From the summary:
This report updates NELP’s previous industry-based analyses of job loss and job growth trends during and after the Great Recession. The report shows that low-wage job creation was not simply a characteristic of the early recovery, but rather a pattern that has persisted for more than four years now.
We find that during the labor market downturn (measured from January 2008 to February 2010), employment losses occurred throughout the economy, but were concentrated in mid-wage and higher-wage industries. By contrast, during the recovery (measured from February 2010 to February 2014), employment gains have been concentrated in lower-wage industries. Specifically:
– Lower-wage industries constituted 22 percent of recession losses, but 44 percent of recovery growth.
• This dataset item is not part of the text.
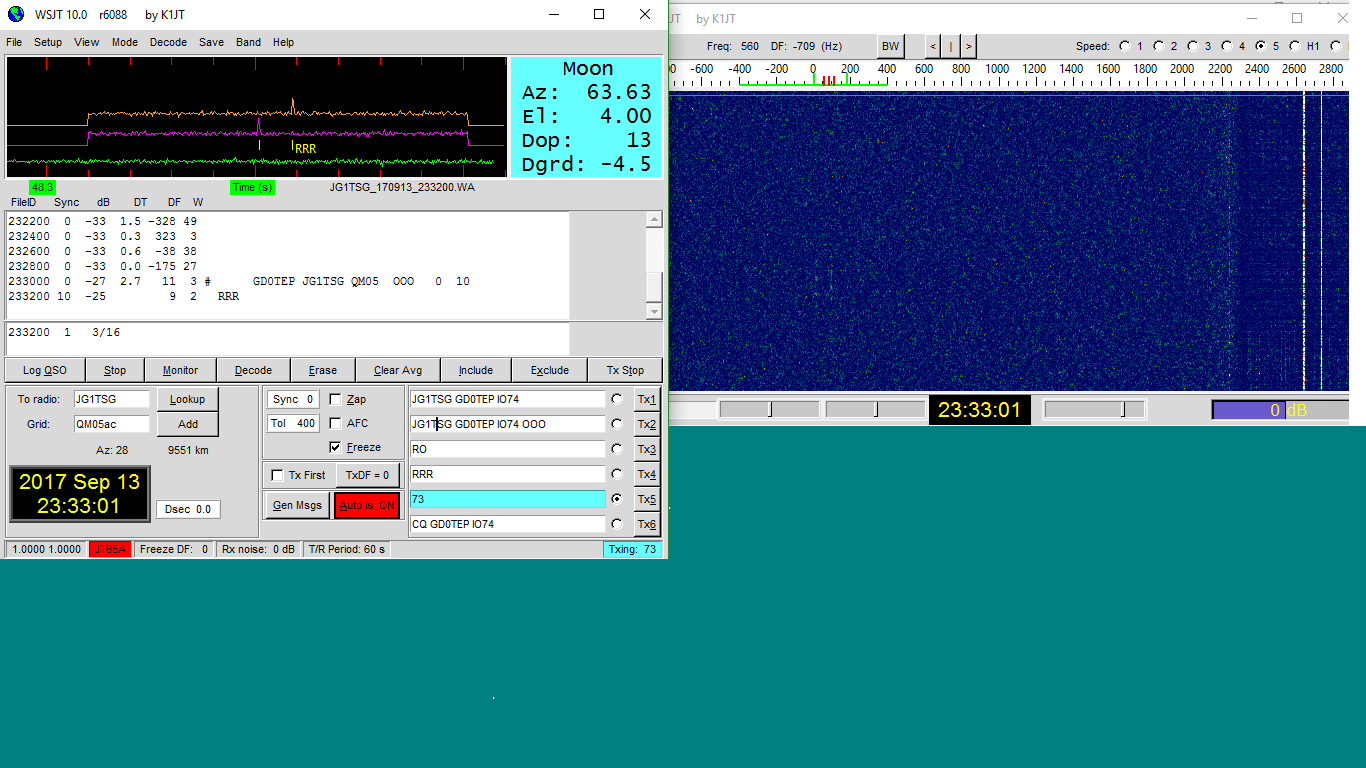The width and height of the screenshot is (1366, 768).
Task: Click the slider right of the waterfall clock
Action: click(x=1095, y=409)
– Mid-wage industries constituted 37 percent of recession losses, but only 26 percent of recovery growth.
– Higher-wage industries constituted 41 percent of recession losses, and 30 percent of recovery growth.
Today, there are nearly two million fewer jobs in mid- and higher-wage industries than there were before the recession took hold, while there are 1.85 million more jobs in lower-wage industries.
Service-providing industries such as food services and drinking places, administrative and support services, and retail trade have led private sector job growth during the recovery. These industries, which pay relatively low wages, accounted for 39 percent of the private sector employment increase over the past four years.